The volatile history of cryptocurrency is well known – the rise and fall of bitcoin has provided a perfect warning to investors that the risk of jumping into something relatively unknown, and therefore unstable, can yield great results for early adopters but also big losses for those who fall behind the curve. Whilst prices in the two biggest in BitCoin and Ethereum have levelled off, there’s still signs of a lot of volatility within the market and have fallen to more of a niche opportunity that seemingly rewards short term positions – but the new kid on the street of blockchain has quickly become a favourite, but given the history in a similar market, can blockchain be seen as a safe future?
The good news is that with such high interest, comes the cash flow to support a rapidly growing infrastructure for blockchain which would suggest a decrease in risk and efforts are taken to ensure stability. Simply by the way blockchains operate, they can be viewed as a slightly safer option too – serving as a transaction ledger effectively for digital currencies a lot of history and information is provided, and with that information comes growing safety as previous volatility can easily be seen and attributed to certain reasons and the same can also be forecast and predicted for the future.
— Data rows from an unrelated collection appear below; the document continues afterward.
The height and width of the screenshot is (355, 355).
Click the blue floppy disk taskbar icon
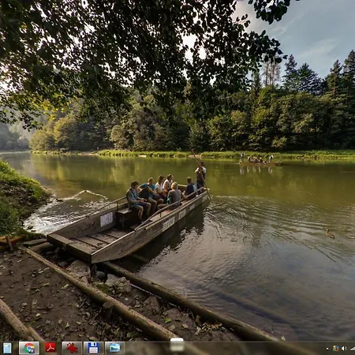tap(93, 348)
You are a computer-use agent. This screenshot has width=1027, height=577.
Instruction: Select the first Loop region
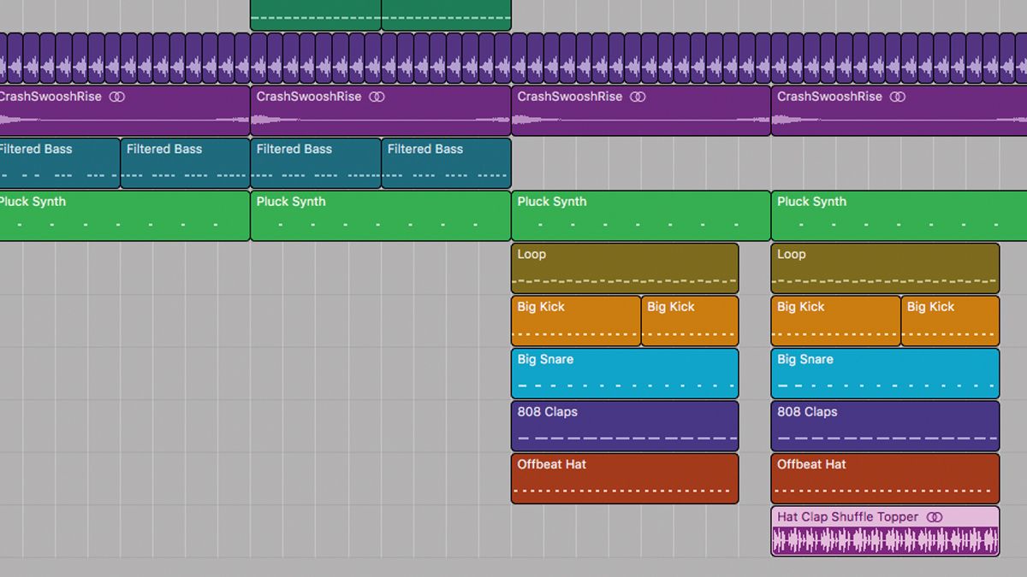pyautogui.click(x=625, y=268)
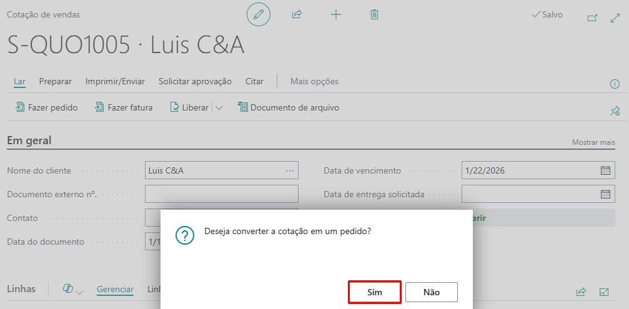Click the expand page arrows icon
629x309 pixels.
tap(615, 18)
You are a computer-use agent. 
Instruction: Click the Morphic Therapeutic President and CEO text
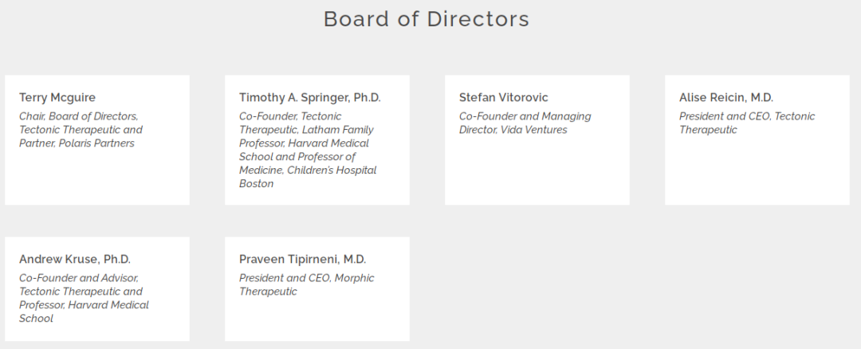click(306, 284)
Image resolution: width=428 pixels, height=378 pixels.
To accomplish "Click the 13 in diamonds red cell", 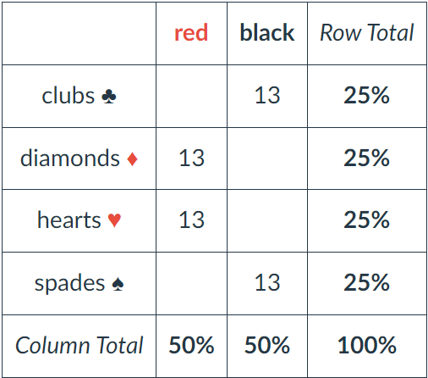I will (x=192, y=158).
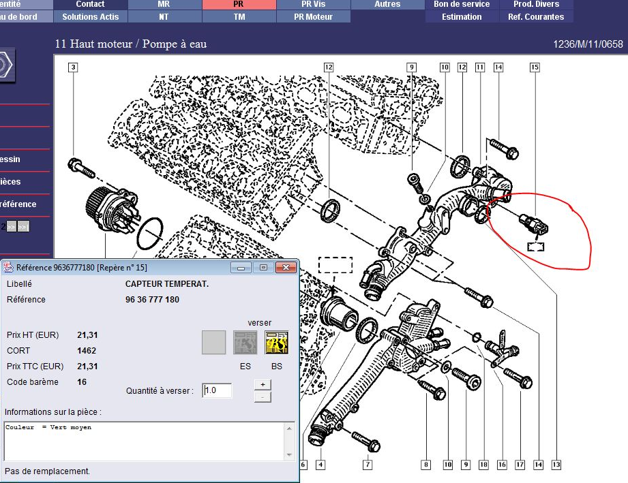
Task: Select part callout number 3 in diagram
Action: pyautogui.click(x=73, y=67)
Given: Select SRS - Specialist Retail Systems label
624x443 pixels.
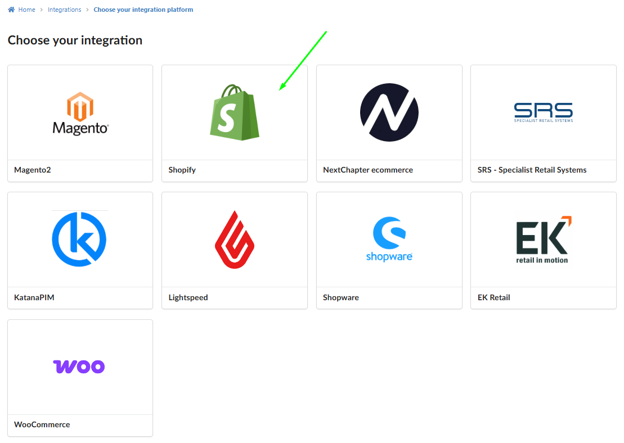Looking at the screenshot, I should pyautogui.click(x=532, y=170).
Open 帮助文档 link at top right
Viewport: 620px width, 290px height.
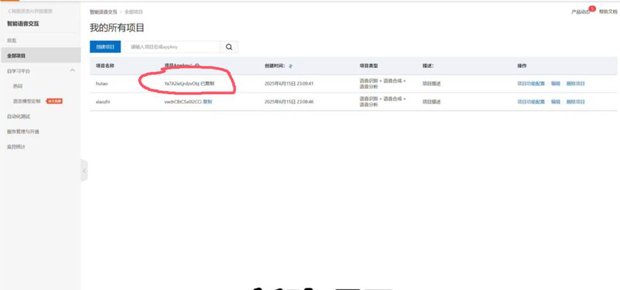tap(608, 12)
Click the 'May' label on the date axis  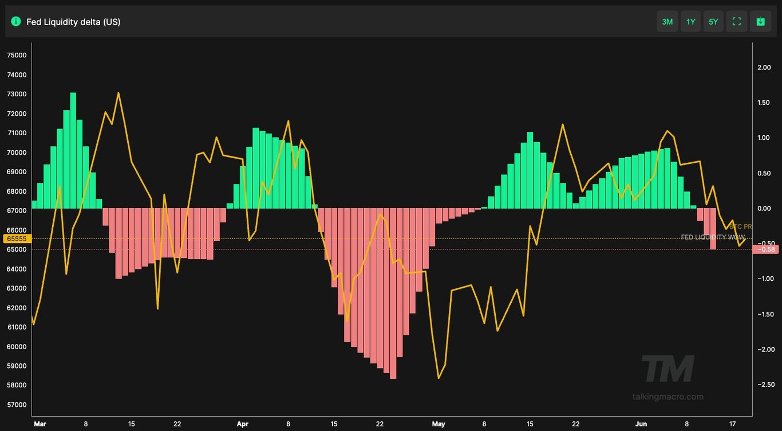[439, 424]
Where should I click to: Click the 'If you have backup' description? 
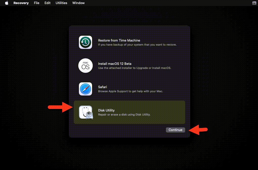pyautogui.click(x=137, y=45)
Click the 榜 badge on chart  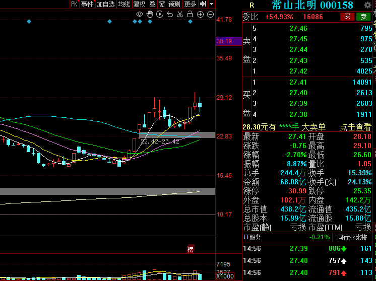click(191, 250)
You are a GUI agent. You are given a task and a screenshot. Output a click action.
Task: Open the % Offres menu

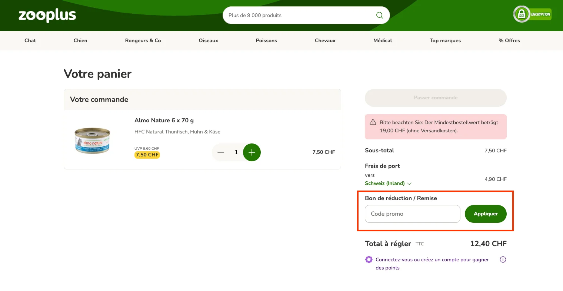click(x=509, y=40)
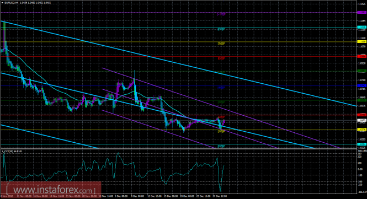Click the lower red price level tag
Image resolution: width=367 pixels, height=199 pixels.
(362, 115)
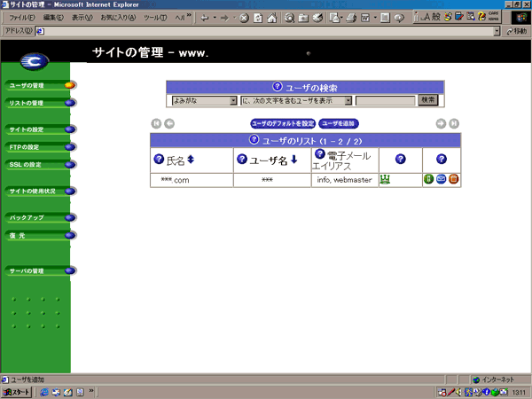Click the 検索 search button
Viewport: 532px width, 399px height.
(x=427, y=100)
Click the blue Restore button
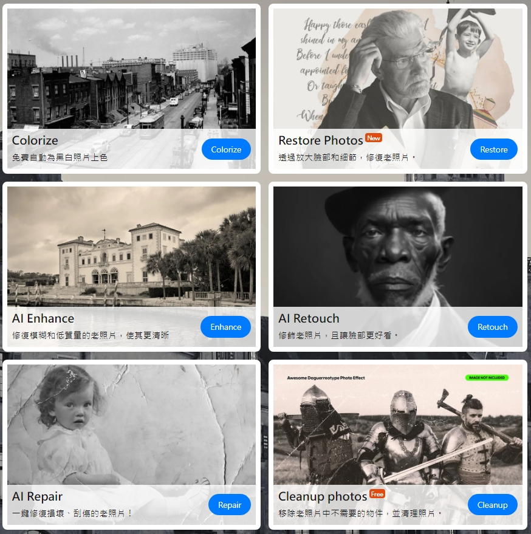The image size is (531, 534). (x=493, y=149)
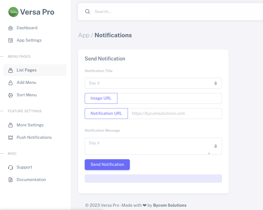Open Add Menu from the sidebar
Screen dimensions: 263x210
pyautogui.click(x=26, y=82)
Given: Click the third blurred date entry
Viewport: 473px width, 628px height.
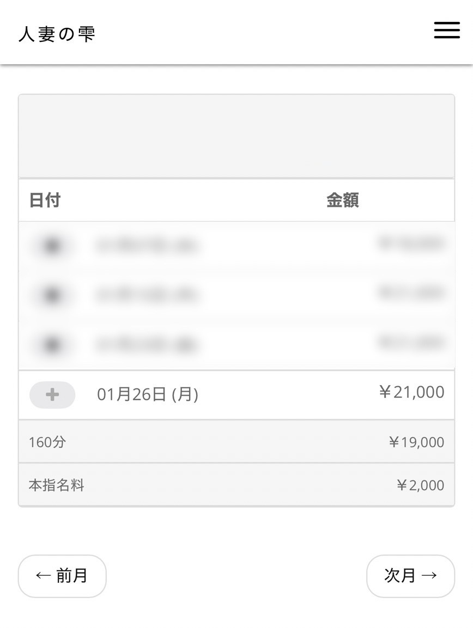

Another area of safety within blockchain that is touted towards its success can be seen in the reduced risk to cross-border payments – typically the transfer of value could be expensive whilst crossing international borders, particularly when multiple currencies are involved through multiple banks – digital currencies don’t suffer from that same drawback and as such don’t stand to lose the same value in a similar position.
One of the potential drawbacks, up until recently at least, is that a large portion of the value for blockchains could be found from their direct link and connections to crypto – as such a large change within the crypto market could have a heavy impact on blockchain. This is especially true at the present as crypto has largely fallen out of the public view – other markets that had been heavily impacted such as those manufacturing specialist computer hardware have since recovered and prices begin to drop as crypto ‘mining’ begins to fall off, but as other uses for blockchain have been found and those uses become more widespread, some distancing has begun between blockchain and crypto and as such it has become a individual market of its own.
Finding an entrance into blockchain, or any kind of investment for that matter can be a little tricky if you’re not sure where to look, and some of the terminology may be confusing – luckily there are many tools to help you out from websites that offer Forex demo accounts to help you learn trading as well as the huge number of apps available to help monitor and get started, as time goes on however much like crypto the expectation is that blockchain pricing will continue to rise and change as demand continues to grow.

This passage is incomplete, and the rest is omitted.